Exploring Biochemical Pathways with Human-Centric AI

In drug development, understanding biochemical pathways is essential for elucidating the molecular mechanisms underlying cellular and tissues functions, thereby informing targeted therapeutic strategies. In this example, we used Causaly to identify and explore biochemical pathways affected by targets for acute kidney injury (AKI).

Over 2,000 targets for AKI, extracted from 9,700+ papers, were identified using Causaly and can be visualized as a dendrogram view of results, as shown in Figure 1.

Targets were prioritized by those studied in animal models in the last 5 years, uncovering almost 1,000 targets. Pigs are attractive models for AKI in humans due to their large size and shared physiological patterns with humans,¹ targets were further prioritized by those studied in porcine models, revealing almost 40 targets, the majority of which were reported in primary data. By examining the evidence presented by Causaly, NOX2 (also known as CYBB) and NOX4 were selected as potentially interesting targets for further exploration.

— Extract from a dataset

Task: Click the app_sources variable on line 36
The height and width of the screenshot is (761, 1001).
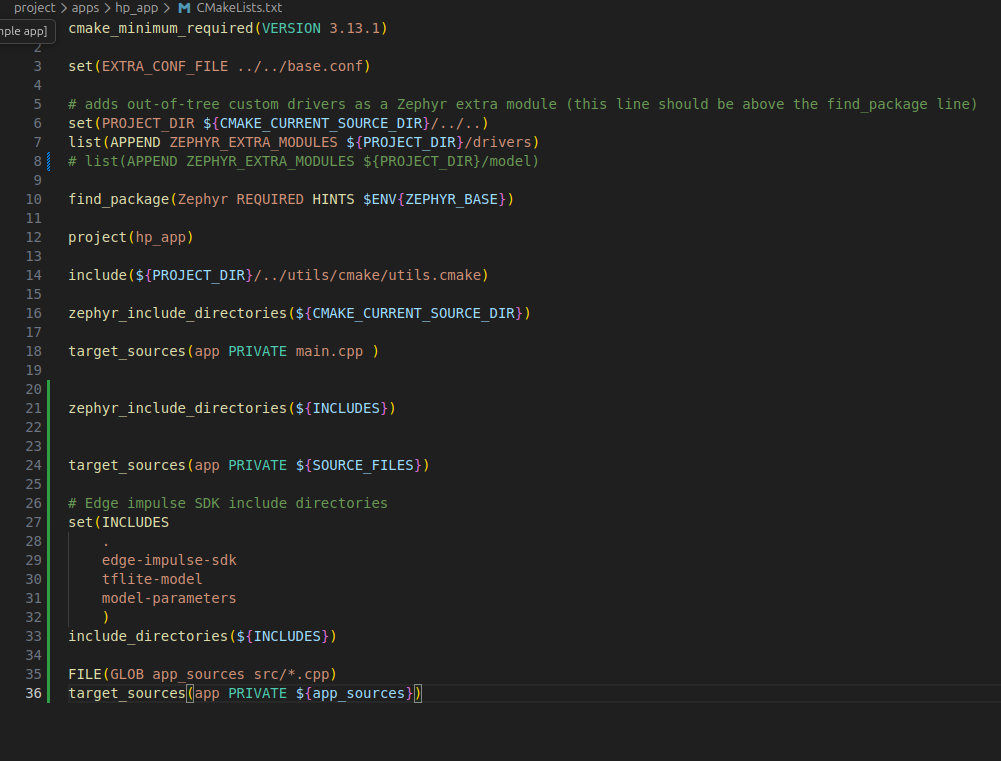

NOX2 and NOX4 enzymes are major sources of reactive oxygen species (ROS) in the kidney and their upregulation has been implicated in both AKI and CKD.² A 2019 study showed that the expression of NOX2 in small-for-gestational-age (SGA) newborn pigs was unchanged compared to the control group, whereas NOX4 expression was significantly elevated. This suggests that early oxidative stress my contribute to the onset of kidney injury in SGA infants.

NOX2 was shown to affect around 500 biochemical pathways. For example, evidence suggests that elevated NOX2 expression may be linked to increased microglial activation, oxidative stress and inflammatory gene expression, contributing to worsened spinal cord injury.³

Similarly, NOX4 was shown to affect around 550 pathways. For instance, silencing of NOX4 has also shown to inhibit NF-κB nuclear translocation, ox-LDL endocytosis and monocytes adhesions in a mouse model.⁴

Using Causaly, a comparative analysis of biochemical pathways between concepts can be performed. From the identified pathways, around 40% were affected by both NOX2 and NOX4, as shown in Figure 2. For example, both NOX2 and NOX4 genes have been associated with cellular senescence, ferroptosis and glycolysis.

Deciphering biochemical pathways influenced by a target offers a better understanding of potential implications arising from modulating these pathways. Human-centric AI can help unravel disease mechanisms and molecular interactions, paving the way for targeted therapies that address the root cause of the disease.